## MATERIAL FOR THIS TASK
::::

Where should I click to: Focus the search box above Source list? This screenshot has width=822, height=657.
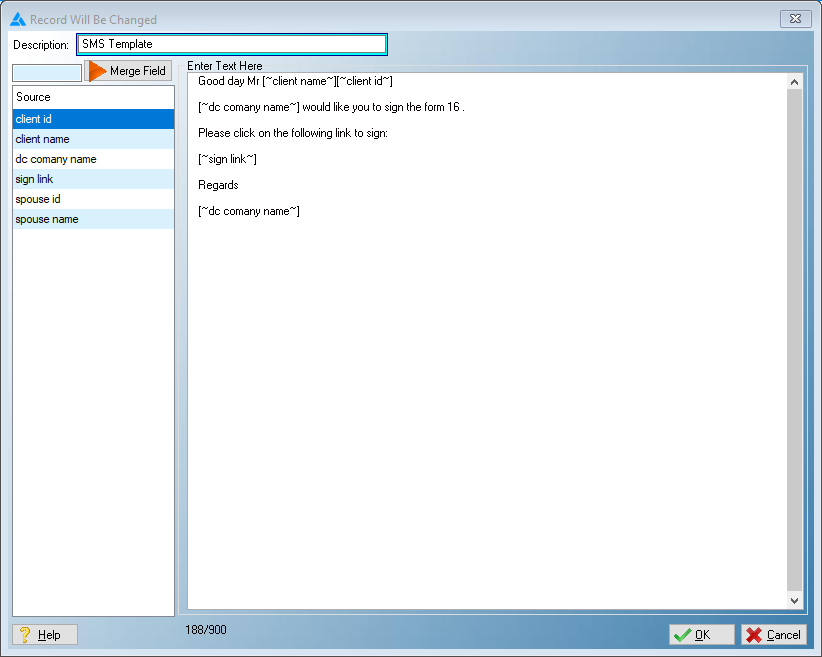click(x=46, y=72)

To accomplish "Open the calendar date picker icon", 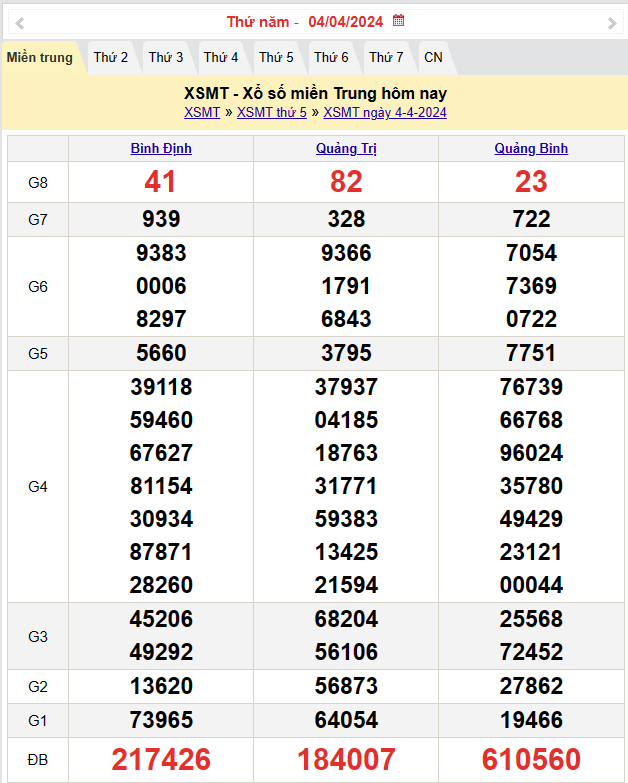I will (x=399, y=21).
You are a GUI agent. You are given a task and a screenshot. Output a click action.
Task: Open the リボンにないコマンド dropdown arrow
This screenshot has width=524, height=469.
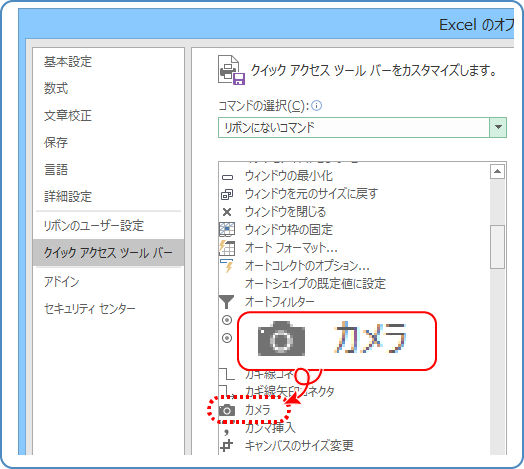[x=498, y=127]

::::

## TASK DESCRIPTION
The copy must begin with the line containing "Task: Open the リボンにないコマンド dropdown arrow", end with the last line of the material, match each line exactly, and hold no pictures.

## WRITTEN ANSWER
Task: Open the リボンにないコマンド dropdown arrow
This screenshot has width=524, height=469.
[x=498, y=127]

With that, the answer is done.